The policy of insurance sued on does not undertake to define a "public highway," and the words must be given their legal signification. The evidence in this case failed to show that the one-mile race track in Central City Park in Macon, Georgia, is a public highway under the laws of this State. Proof that it was open to the public generally, but only used by the public in the vast majority of instances for special purposes, such as racing, testing, learning to drive, etc., is not sufficient to show the track to be a public highway.
DECIDED NOVEMBER 20, 1948. REHEARING DENIED DECEMBER 9, 1948.

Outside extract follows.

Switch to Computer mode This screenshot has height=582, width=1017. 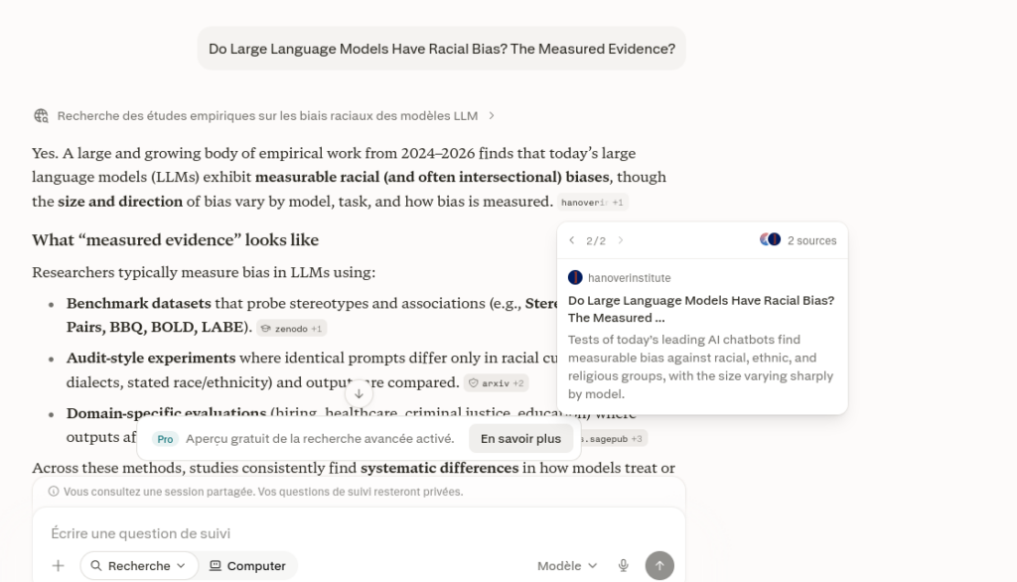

Mrs. Vera M. Barker, as beneficiary in an accident insurance policy, sued Life Casualty Insurance Company of Tennessee, to recover the amount payable in the event of the death of the insured, son of the plaintiff, by accident from the operation of a private automobile on an alleged public highway. The court directed a verdict for the defendant company and the plaintiff excepted to the overruling of her motion for a new trial.

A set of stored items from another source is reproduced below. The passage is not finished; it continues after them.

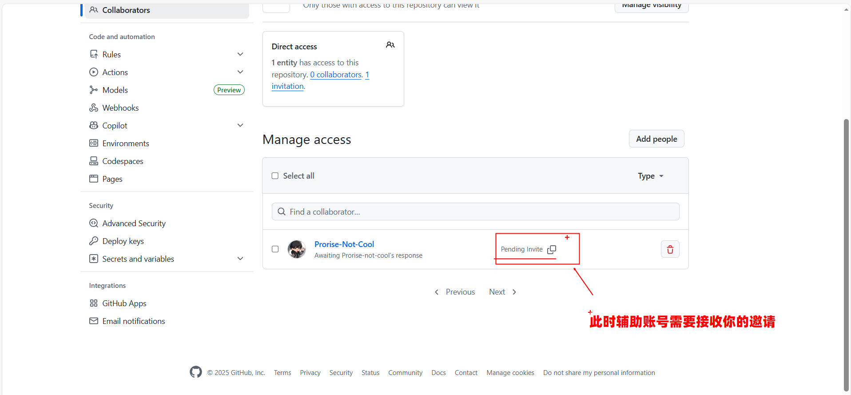Expand the Rules section chevron
Image resolution: width=851 pixels, height=395 pixels.
coord(240,54)
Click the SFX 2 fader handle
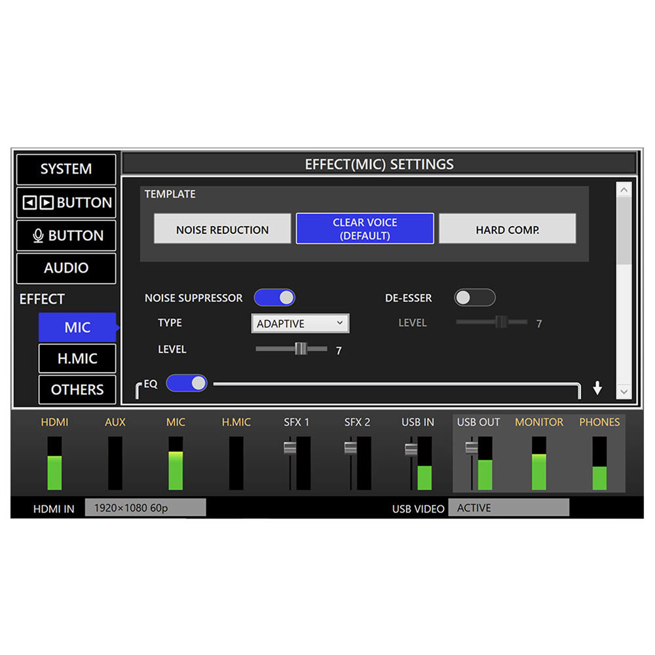 pyautogui.click(x=350, y=447)
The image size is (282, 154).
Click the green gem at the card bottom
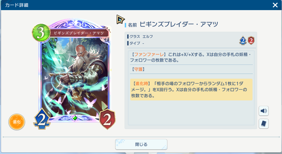point(75,118)
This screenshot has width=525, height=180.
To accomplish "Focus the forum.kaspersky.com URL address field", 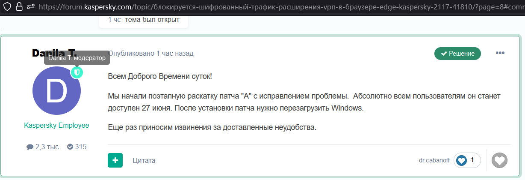I will pyautogui.click(x=257, y=6).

The only question involved is whether the insured met his death on a public highway. The policy provided: "Public Highway as used herein shall mean the traveled and improved portion of the highway open to the public generally for vehicular traffic, and shall not be construed to include any portion of railroad yards, station ground or right-of-way, except where crossed by a public thoroughfare dedicated to and used by the public for automobile and horse vehicle traffic, and shall not include any river, stream, or waterways." The insured's death occurred in Central City Park, in Macon, Georgia, on the one-mile race track. The plaintiff in error contends that the policy defines a public highway as one open to the public generally for vehicular traffic. If the terms of the policy undertake to define a highway and are ambiguous, it must be construed against the insurance company. We do not think, however, that the terms of the policy undertake to define a public highway. All it does is to refer to public highway, and then confines liability to accidents
on the improved portion open to the public generally for vehicular traffic, and exclude accidents on unimproved portions, etc., and exclude any river, stream, and waterway. Since the policy does not seek to define a public highway, the term must be given its legal signification. In statutes a highway, or road, includes streets of a city. Code, § 102-103. There is no evidence that the mile race track in Central City Park in Macon, Georgia, is a street in the City of Macon. Nor is there any evidence that the track was a public road or highway under any other method by which, under the law, such a road could be created or could come to be recognized by law as such. (1) It was not established as a public road by the General Assembly. (2) It was not established by proper county authorities. (3) It was not shown that for a period of twenty years the public had been accustomed to travel the track, or that the county authorities worked the track and kept it in repair. Thus, it was not shown to be a public highway.
Southern Ry. Co. v.
Combs, 124 Ga. 1004 (
53 S.E. 508);
Hyde v.
Chappell, 194 Ga. 536 (
22 S.E.2d 313). The evidence showed that the track was used by some of the public for special purposes, such as racing, learning to operate a motor vehicle, testing automobiles, horse racing, etc., and by two or three people for pleasure driving. We do not think that such special uses fill the requirement of use generally for vehicular traffic. Furthermore, it is our opinion that in view of the act of the General Assembly (Ga. L. 1872, pp. 222, 239, sec. 57), the public could not by even general use by all kinds of traffic obtain a prescriptive right to use the mile race track as a public road. Such use would never go beyond a permissive use, which could be terminated by the city at any time. The prohibition in the act against preventing the free use of the park as a park does not mean that the use of the mile race track could not be restricted by the city directly or through a lease. Furthermore, we think that the use of a road, to be the basis for prescription, must be continuous, and there is no evidence in this case that even the use for the limited purposes shown was continuous. There was evidence that the city dump trucks used a part of the track for a short time only. Even if this is use by the public, it was only for a limited time. We do not think that the evidence showed that the death occurred on a public highway,
and conclude that the court did not err in directing a verdict in favor of the insurance company. In view of this ruling, the admission of the lease from the Georgia State Fair Association to C. W. Roberts, objected to because the association did not have a lease itself and had no authority to lease it, was harmless error.
The court did not err in overruling the motion for a new trial.
Judgment affirmed. Sutton, C. J., and Parker, J., concur.